‘Nature is Ringing the Door Bell’: UN Climate Change Chief

Feb 1st, 2014 | By | Category: CLIMATE SCIENCE, Development and Climate Change, News, UNFCCC, Vulnerability

As the global community takes steps toward protecting itself from extreme weather conditions, a high-ranking UN climate change official is calling on international leaders to re-evaluate their response to environmental reform as nature rings the “door bell” loud and clear.

In a recent interview with Xinhua, Christiana Figueres, the executive secretary of the United Nations Framework Convention on Climate Change (UNFCCC), responded to a question regarding the international community’s desire to continue with its climate change agenda, saying “I do not think it is a struggle.”

“Unfortunately, nature is ringing the door bell and I do not think that there is a country in the world that has not been impacted by climate change over the past year,” she said.

“In fact, polls show across the world that more and more citizens of many different countries are actually not just aware of climate change, but they are requesting action on climate change,” Figueres said.

Figueres was first appointed by UN Secretary-General Ban Ki- moon in 2010 and renewed her second three-year term in July 2013.

Ban has categorized climate change as “the defining issue of our time” as well as outlining it in his five-year action agenda.

The five-year action agenda by Ban requests that a ” comprehensive climate change agreement applicable to all parties with legal force under the United Nations Framework Convention on Climate Change” be addressed.

ENERGY EFFICIENCY

Earlier this month, Figueres was a key member at the Investor Summit on Climate Risk held at United Nation headquarters in New York.

On the sidelines of the summit attended by 500 prominent global investors, Figueres told Xinhua that “the massive shifts of capital to truly address climate have to be adapted through the capital markets and through investments.”

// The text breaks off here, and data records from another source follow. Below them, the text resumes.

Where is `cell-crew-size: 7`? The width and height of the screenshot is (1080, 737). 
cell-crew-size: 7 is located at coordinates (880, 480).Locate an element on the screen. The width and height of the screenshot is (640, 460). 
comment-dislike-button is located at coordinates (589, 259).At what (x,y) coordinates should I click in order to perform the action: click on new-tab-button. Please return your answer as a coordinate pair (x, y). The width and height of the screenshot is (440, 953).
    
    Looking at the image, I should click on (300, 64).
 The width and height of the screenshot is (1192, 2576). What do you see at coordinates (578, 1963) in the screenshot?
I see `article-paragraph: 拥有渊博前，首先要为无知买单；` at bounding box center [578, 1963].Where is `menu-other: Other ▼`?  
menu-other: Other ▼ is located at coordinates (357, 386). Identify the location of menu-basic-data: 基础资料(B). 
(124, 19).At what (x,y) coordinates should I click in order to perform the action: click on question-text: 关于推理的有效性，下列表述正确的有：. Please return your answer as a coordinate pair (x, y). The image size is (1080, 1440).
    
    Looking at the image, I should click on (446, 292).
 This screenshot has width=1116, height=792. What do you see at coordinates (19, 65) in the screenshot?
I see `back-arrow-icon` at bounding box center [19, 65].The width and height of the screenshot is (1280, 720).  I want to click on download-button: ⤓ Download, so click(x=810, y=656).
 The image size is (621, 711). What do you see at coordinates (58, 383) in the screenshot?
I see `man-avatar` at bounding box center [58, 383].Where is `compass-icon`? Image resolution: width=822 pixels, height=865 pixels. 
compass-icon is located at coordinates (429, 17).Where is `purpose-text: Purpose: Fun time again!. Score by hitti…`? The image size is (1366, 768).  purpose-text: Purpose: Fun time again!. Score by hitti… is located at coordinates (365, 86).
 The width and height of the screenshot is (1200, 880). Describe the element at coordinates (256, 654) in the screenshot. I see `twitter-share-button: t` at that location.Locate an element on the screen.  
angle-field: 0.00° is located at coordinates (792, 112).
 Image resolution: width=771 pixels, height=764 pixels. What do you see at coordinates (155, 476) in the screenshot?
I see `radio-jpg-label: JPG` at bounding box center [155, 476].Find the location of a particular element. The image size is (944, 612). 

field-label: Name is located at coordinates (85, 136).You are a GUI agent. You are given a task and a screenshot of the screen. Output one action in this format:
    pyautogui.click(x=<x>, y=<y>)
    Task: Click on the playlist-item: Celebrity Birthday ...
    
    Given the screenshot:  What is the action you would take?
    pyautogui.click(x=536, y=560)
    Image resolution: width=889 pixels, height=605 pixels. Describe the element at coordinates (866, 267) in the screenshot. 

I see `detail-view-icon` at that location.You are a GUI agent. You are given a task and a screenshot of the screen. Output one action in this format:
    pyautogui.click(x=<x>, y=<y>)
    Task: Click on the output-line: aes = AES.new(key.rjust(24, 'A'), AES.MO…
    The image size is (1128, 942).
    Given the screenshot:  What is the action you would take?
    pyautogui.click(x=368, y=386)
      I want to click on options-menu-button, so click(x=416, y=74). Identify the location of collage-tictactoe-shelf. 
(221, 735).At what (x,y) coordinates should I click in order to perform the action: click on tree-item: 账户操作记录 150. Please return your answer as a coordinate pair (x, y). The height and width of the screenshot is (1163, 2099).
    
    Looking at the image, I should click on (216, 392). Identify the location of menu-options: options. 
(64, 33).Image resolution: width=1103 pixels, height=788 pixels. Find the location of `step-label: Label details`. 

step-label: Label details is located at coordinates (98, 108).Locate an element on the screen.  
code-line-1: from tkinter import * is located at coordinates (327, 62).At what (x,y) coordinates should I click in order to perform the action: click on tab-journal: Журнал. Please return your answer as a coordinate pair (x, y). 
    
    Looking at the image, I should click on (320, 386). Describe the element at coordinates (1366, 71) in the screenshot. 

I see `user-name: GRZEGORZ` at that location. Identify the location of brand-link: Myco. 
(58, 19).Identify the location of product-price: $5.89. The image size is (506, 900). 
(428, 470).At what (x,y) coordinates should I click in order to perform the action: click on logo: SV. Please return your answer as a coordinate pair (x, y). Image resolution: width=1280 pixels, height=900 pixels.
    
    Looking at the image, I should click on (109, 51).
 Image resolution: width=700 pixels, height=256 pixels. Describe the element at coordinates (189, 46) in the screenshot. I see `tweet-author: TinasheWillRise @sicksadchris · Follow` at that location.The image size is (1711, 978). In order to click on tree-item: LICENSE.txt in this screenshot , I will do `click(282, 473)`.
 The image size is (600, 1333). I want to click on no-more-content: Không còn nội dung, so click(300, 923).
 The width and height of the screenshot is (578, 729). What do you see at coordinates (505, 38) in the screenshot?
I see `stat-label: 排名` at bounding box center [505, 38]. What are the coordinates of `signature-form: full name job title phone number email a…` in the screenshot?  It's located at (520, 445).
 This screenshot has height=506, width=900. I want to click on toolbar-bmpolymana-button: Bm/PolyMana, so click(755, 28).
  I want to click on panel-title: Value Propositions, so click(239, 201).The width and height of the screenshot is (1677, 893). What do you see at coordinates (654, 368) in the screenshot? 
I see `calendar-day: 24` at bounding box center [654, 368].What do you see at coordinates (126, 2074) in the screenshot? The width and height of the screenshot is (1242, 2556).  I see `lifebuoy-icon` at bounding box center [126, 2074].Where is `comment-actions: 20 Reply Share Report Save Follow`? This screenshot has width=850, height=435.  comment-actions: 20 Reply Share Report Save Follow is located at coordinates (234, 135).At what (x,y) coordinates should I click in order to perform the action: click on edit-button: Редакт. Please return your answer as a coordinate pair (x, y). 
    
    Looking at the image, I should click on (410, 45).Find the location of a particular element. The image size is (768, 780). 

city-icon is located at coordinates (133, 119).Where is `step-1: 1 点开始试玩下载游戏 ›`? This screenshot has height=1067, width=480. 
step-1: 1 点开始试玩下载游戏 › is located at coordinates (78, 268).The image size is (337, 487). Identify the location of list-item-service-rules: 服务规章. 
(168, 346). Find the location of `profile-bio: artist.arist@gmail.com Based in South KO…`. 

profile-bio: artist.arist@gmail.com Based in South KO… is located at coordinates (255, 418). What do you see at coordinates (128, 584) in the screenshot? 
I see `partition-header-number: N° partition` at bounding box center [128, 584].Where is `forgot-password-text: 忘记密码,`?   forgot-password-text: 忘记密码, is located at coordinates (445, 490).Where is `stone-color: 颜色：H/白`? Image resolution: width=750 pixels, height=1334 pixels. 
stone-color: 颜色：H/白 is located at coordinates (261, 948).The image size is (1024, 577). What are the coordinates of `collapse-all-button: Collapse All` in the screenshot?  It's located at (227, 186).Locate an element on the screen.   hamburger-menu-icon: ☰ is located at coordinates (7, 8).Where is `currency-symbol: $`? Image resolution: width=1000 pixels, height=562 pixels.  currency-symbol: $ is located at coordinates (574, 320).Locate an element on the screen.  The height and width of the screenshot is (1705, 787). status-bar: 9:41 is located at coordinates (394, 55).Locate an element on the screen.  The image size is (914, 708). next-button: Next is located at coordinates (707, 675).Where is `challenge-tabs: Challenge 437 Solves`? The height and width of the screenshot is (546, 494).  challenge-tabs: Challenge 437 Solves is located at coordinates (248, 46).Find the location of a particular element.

The conference had this power, she added. “The 500 some investors are here to understand there is a huge risk to them and their bottom line by not investing in clean technologies.”

The easiest one is energy efficiency, she said.

“So by investing in energy efficiency, what a country does, it actually gets more productivity out of the same amount of energy or the same amount of electricity,” she said. “So they are actually saving on the electricity.”

The energy used is called the megawatt which is equal to one million watts. The energy efficiency approach creates a negative megawatt, which represents energy that has been saved.

In essence, “it allows for the same output, the same GDP (gross domestic product) to be produced, the same consumption at home with however a lower electricity bill. That is a huge savings,” she said.

More specifically, the “countries that are under pressure to construct more power plants because there is more demand coming on board from a growing population what energy efficiency does, is it allows them to delay the construction of more power plants,” Figueres said.

“So from every point of view, energy efficiency is a very interesting option,” she said.

RENEWABLE ENERGY

Aside from energy efficiency, renewable energy offers another way to go green, especially for all those countries that do not have on their own territory fossil fuels and who have to import fossil fuels,” she said.

At the moment, some island countries in the South Pacific devoted 10 sometimes even 30 percent of their national budget every year to import fossil fuel for the generation of electricity or transportation.

Those countries, she said, are in a better position to turn to local natural resources for energy generation, rather than import expensive fossil fuels.

“So those kind of countries that have ‘those’ types of conditions could easily put in the regulatory framework in place to attract the investment. That would allow them to generate on their solar, wind potential and on their own native energy,” she said.

The next step is for the international community to agree to a universal contract by June of 2015, said the climate chief.

The agreement will be aimed at helping decide the projector of the dispense of greenhouse gases. “We need to get to the top of that, which we call the peaking point,” she said.

Stressing that the time frame of the process is important, she said, “We need to get to that over the next 10 years” as well as the fact that “we need to see that the trajectory is supposed to decrease.”

Her main focus now is “to eventually have zero greenhouse emissions by the end of this century,” she said.